Affichage environnemental : la France ne doit pas faire cavalier seul

Alors que l'Union Européenne travaille depuis 2013 sur le PEF, un outil commun de mesure de l'empreinte environnementale des produits, la France vient de dévoiler son propre outil, Ecobalyse.

Un temps fort pour la France dans son engagement pour un textile responsable. Le dévoilement récent d'Ecobalyse, outil d'Analyse de Cycle de Vie (ACV) français, qui permet de mesurer l'empreinte environnementale des vêtements, s'inscrit dans un moment fort après l'adoption d'une loi historique visant à sanctionner la fast fashion le 14 mars. Ces deux événements démontrent la capacité de la France à donner le cap en matière d'efforts de réduction de l'empreinte environnementale de l'industrie textile, qui est responsable de 11% des émissions de GES et de 4% de la consommation d'eau à l'échelle mondiale.
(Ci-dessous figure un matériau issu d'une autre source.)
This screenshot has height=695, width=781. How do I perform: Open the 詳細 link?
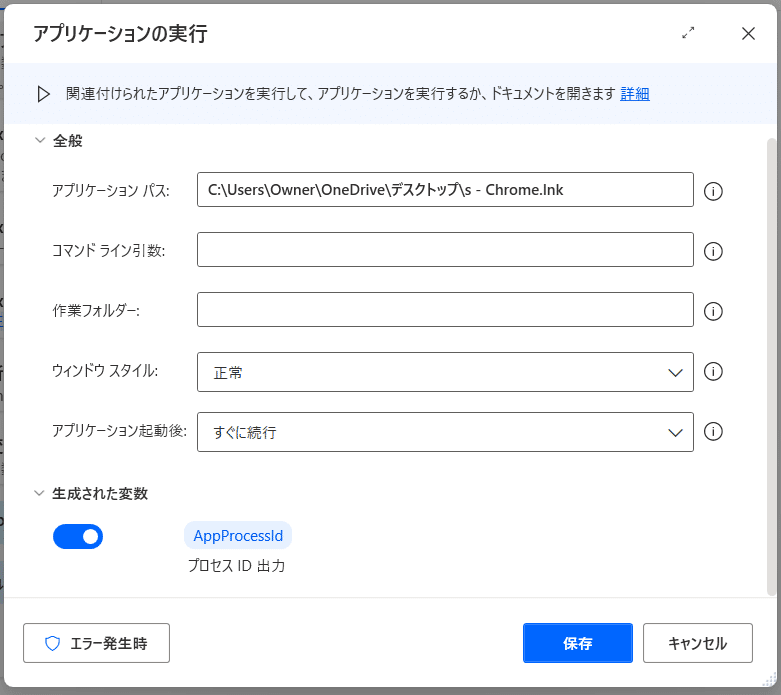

L'affichage environnementale qui en résultera permettra d'éclairer les choix des consommateurs et de les inciter à privilégier les produits les plus vertueux, à l'instar du Nutriscore dont on sait aujourd'hui qu'il a un réel effet sur les actes d'achat comme l’a montré une récente étude NielsenIQ. Il y a donc un potentiel effet de levier très fort pour engager les marques textiles dans la réduction de leur approche environnementale mais également des enjeux économiques importants…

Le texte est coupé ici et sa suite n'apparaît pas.